> REQUIREMENT
Look through the records below for the word "will". Report how many lines have it, and only that number.
**** MATERIAL SUPPLIED
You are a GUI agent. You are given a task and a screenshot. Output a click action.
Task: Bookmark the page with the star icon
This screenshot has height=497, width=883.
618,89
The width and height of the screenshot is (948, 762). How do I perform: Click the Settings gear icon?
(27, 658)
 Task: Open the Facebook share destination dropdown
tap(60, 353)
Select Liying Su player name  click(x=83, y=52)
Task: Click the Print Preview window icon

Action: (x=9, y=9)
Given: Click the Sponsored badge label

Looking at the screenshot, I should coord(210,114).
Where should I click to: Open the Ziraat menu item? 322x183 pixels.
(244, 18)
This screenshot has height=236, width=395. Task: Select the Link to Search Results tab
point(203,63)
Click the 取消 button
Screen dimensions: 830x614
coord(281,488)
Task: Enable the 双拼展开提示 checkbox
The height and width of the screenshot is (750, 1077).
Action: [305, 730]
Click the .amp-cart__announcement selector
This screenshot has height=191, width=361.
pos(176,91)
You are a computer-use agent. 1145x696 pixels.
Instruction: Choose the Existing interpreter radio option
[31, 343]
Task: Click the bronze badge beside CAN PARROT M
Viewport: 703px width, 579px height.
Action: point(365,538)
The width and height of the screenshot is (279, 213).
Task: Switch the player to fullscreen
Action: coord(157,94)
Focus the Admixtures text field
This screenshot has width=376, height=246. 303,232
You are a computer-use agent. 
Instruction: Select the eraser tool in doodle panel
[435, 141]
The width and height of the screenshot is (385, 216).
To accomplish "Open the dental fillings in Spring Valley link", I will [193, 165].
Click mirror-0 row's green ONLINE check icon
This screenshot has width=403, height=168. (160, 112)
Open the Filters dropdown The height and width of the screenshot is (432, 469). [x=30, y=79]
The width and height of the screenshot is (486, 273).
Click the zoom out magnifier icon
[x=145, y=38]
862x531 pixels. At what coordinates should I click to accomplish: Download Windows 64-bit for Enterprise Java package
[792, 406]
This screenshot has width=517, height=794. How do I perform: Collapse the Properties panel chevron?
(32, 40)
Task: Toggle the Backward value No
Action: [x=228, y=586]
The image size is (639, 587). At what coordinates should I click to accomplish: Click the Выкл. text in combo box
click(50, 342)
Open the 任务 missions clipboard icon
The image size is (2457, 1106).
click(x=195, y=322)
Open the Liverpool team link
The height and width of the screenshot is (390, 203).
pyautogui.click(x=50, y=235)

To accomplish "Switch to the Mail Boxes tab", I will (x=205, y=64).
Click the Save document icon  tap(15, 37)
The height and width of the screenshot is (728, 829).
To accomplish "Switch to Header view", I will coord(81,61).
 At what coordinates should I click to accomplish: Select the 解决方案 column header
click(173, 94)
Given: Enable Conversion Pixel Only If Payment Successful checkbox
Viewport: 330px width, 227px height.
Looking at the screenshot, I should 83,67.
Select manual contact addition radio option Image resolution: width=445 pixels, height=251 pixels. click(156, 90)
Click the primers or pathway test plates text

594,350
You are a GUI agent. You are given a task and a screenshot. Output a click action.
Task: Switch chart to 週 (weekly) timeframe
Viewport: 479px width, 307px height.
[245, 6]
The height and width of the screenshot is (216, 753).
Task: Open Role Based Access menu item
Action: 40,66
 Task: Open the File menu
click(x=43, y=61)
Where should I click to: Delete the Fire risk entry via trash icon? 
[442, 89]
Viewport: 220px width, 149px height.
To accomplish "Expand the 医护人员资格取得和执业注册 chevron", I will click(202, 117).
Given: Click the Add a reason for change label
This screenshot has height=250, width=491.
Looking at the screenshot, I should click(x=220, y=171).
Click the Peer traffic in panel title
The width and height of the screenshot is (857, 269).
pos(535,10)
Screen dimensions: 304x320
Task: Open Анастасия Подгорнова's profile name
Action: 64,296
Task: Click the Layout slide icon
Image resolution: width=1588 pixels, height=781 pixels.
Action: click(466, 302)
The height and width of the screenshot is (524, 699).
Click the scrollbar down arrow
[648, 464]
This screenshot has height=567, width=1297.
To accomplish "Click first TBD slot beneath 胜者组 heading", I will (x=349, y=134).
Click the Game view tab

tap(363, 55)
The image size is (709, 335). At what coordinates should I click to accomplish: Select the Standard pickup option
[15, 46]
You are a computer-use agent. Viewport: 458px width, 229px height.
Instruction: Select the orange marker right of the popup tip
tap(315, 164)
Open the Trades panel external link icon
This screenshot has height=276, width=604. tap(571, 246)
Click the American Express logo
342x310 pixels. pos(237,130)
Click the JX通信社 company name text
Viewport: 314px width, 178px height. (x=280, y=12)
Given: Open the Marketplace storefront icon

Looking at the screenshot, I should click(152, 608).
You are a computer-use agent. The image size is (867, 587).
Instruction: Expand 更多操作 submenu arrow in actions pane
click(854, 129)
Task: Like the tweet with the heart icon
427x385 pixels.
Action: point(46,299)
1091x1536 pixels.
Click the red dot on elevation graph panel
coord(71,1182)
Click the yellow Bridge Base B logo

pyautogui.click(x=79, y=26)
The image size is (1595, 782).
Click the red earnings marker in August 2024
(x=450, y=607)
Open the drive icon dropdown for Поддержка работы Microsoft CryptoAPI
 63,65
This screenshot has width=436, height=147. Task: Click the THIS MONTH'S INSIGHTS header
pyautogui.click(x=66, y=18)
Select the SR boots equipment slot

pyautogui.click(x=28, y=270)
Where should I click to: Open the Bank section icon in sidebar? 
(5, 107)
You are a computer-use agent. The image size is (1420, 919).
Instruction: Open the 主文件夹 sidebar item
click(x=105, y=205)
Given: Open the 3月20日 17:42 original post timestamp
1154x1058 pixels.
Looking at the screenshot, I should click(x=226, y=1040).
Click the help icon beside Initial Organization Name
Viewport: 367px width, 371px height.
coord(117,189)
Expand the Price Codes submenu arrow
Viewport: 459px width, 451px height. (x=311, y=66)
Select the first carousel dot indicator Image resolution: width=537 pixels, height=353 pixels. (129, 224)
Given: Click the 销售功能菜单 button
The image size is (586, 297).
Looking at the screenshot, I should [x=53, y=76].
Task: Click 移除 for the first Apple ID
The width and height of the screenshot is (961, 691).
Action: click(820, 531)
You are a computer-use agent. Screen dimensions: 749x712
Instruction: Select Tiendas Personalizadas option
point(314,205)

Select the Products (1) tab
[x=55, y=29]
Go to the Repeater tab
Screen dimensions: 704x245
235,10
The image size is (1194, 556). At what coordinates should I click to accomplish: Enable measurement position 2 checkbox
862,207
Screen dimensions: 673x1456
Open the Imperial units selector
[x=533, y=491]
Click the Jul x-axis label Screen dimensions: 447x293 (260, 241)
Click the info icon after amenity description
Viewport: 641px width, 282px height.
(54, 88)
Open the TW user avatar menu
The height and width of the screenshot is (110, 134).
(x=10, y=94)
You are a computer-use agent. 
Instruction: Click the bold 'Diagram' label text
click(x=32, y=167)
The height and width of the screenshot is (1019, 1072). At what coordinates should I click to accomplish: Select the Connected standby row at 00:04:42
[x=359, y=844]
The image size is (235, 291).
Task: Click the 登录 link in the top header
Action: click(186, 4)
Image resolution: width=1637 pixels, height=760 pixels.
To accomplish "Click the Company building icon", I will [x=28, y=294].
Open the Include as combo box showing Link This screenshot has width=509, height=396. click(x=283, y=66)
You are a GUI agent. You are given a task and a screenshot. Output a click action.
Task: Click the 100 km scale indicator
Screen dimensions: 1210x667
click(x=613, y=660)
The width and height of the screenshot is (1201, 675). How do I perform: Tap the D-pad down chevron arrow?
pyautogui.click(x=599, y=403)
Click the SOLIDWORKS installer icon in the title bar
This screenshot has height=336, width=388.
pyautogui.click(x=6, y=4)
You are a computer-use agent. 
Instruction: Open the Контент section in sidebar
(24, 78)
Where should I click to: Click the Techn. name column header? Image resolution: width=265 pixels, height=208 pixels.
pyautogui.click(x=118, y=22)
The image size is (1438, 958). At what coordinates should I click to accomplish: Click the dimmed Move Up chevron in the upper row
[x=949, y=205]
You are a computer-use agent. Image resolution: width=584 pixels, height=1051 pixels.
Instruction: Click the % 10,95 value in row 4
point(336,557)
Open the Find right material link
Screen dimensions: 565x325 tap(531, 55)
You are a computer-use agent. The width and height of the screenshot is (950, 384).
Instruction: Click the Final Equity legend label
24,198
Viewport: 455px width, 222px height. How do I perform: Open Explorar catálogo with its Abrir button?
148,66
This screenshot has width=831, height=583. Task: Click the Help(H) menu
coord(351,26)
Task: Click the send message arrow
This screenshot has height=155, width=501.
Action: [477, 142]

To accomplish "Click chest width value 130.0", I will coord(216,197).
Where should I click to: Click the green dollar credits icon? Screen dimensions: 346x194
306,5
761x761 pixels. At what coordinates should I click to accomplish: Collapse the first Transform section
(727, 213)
********
> ANSWER TO THIS EXERCISE
7